• TASK GOAL:
Could you recast every line of the listing below as a numbered list and leave out the blank lines?

Listing for locating described items
■ ■ ■

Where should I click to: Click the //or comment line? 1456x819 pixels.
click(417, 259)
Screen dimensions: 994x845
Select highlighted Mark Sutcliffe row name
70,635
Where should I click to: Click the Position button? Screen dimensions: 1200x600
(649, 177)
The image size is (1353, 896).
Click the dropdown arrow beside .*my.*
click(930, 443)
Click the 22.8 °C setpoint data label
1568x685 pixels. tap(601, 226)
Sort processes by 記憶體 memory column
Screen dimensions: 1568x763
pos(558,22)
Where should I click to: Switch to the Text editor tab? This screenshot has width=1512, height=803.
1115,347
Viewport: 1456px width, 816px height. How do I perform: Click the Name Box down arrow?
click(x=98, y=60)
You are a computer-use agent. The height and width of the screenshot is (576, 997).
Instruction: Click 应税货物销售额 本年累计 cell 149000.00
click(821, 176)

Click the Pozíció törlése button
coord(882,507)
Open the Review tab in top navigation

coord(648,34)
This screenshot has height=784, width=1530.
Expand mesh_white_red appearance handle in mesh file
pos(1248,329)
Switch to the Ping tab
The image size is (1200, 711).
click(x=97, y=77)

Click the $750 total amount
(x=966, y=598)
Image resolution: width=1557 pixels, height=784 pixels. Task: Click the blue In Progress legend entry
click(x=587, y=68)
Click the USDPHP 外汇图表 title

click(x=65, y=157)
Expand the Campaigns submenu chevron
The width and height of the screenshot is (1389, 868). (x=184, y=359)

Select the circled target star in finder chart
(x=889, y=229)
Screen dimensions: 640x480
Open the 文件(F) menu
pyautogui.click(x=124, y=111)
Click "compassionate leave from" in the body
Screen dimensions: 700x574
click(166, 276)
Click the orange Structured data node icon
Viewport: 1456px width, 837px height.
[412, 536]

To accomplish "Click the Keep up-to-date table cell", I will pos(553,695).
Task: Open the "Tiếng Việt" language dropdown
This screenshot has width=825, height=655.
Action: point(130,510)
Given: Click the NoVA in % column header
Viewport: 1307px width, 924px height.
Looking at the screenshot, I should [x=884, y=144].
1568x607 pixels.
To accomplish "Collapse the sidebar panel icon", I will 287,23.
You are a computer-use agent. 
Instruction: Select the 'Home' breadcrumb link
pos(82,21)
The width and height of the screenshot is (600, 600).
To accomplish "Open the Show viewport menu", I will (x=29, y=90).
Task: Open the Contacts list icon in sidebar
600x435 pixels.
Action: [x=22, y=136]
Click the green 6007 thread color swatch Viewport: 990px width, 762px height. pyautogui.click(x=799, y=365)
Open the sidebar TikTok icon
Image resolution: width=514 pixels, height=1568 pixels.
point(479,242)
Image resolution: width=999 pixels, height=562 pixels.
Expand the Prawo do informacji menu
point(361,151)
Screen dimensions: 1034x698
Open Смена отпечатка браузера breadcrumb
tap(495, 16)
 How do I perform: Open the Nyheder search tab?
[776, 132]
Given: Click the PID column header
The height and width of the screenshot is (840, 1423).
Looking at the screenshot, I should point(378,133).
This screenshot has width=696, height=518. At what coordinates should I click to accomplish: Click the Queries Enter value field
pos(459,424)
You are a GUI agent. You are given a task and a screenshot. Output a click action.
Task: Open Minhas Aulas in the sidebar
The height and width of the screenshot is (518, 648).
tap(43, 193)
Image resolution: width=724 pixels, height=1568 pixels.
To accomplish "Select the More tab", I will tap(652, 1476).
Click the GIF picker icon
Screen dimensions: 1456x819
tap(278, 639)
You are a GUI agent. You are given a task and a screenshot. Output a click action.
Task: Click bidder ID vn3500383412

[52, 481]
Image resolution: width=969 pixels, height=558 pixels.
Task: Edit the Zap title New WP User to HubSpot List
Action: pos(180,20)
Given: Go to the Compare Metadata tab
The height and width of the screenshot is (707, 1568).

■ ■ ■

• IN RESPONSE:
1. Where should I click to: Click the //or comment line? 1456x819 pixels.
2. click(417, 259)
3. Screen dimensions: 994x845
4. Select highlighted Mark Sutcliffe row name
5. 70,635
6. Where should I click to: Click the Position button? Screen dimensions: 1200x600
7. (649, 177)
8. The image size is (1353, 896).
9. Click the dropdown arrow beside .*my.*
10. click(930, 443)
11. Click the 22.8 °C setpoint data label
12. 1568x685 pixels. tap(601, 226)
13. Sort processes by 記憶體 memory column
14. Screen dimensions: 1568x763
15. pos(558,22)
16. Where should I click to: Switch to the Text editor tab? This screenshot has width=1512, height=803.
17. 1115,347
18. Viewport: 1456px width, 816px height. How do I perform: Click the Name Box down arrow?
19. click(x=98, y=60)
20. You are a computer-use agent. The height and width of the screenshot is (576, 997).
21. Instruction: Click 应税货物销售额 本年累计 cell 149000.00
22. click(821, 176)
23. Click the Pozíció törlése button
24. coord(882,507)
25. Open the Review tab in top navigation
26. coord(648,34)
27. This screenshot has height=784, width=1530.
28. Expand mesh_white_red appearance handle in mesh file
29. pos(1248,329)
30. Switch to the Ping tab
31. The image size is (1200, 711).
32. click(x=97, y=77)
33. Click the $750 total amount
34. (x=966, y=598)
35. Image resolution: width=1557 pixels, height=784 pixels. Task: Click the blue In Progress legend entry
36. click(x=587, y=68)
37. Click the USDPHP 外汇图表 title
38. click(x=65, y=157)
39. Expand the Campaigns submenu chevron
40. The width and height of the screenshot is (1389, 868). (x=184, y=359)
41. Select the circled target star in finder chart
42. (x=889, y=229)
43. Screen dimensions: 640x480
44. Open the 文件(F) menu
45. pyautogui.click(x=124, y=111)
46. Click "compassionate leave from" in the body
47. Screen dimensions: 700x574
48. click(166, 276)
49. Click the orange Structured data node icon
50. Viewport: 1456px width, 837px height.
51. [412, 536]
52. To accomplish "Click the Keep up-to-date table cell", I will pos(553,695).
53. Task: Open the "Tiếng Việt" language dropdown
54. This screenshot has width=825, height=655.
55. Action: point(130,510)
56. Given: Click the NoVA in % column header
57. Viewport: 1307px width, 924px height.
58. Looking at the screenshot, I should [x=884, y=144].
59. 1568x607 pixels.
60. To accomplish "Collapse the sidebar panel icon", I will 287,23.
61. You are a computer-use agent. 
62. Instruction: Select the 'Home' breadcrumb link
63. pos(82,21)
64. The width and height of the screenshot is (600, 600).
65. To accomplish "Open the Show viewport menu", I will (x=29, y=90).
66. Task: Open the Contacts list icon in sidebar
67. 600x435 pixels.
68. Action: [x=22, y=136]
69. Click the green 6007 thread color swatch Viewport: 990px width, 762px height. pyautogui.click(x=799, y=365)
70. Open the sidebar TikTok icon
71. Image resolution: width=514 pixels, height=1568 pixels.
72. point(479,242)
73. Image resolution: width=999 pixels, height=562 pixels.
74. Expand the Prawo do informacji menu
75. point(361,151)
76. Screen dimensions: 1034x698
77. Open Смена отпечатка браузера breadcrumb
78. tap(495, 16)
79.  How do I perform: Open the Nyheder search tab?
80. [776, 132]
81. Given: Click the PID column header
82. The height and width of the screenshot is (840, 1423).
83. Looking at the screenshot, I should point(378,133).
84. This screenshot has width=696, height=518. At what coordinates should I click to accomplish: Click the Queries Enter value field
85. pos(459,424)
86. You are a GUI agent. You are given a task and a screenshot. Output a click action.
87. Task: Open Minhas Aulas in the sidebar
88. The height and width of the screenshot is (518, 648).
89. tap(43, 193)
90. Image resolution: width=724 pixels, height=1568 pixels.
91. To accomplish "Select the More tab", I will tap(652, 1476).
92. Click the GIF picker icon
93. Screen dimensions: 1456x819
94. tap(278, 639)
95. You are a GUI agent. You are given a task and a screenshot. Output a click action.
96. Task: Click bidder ID vn3500383412
97. [52, 481]
98. Image resolution: width=969 pixels, height=558 pixels.
99. Task: Edit the Zap title New WP User to HubSpot List
100. Action: pos(180,20)
101. Given: Go to the Compare Metadata tab
102. The height and width of the screenshot is (707, 1568).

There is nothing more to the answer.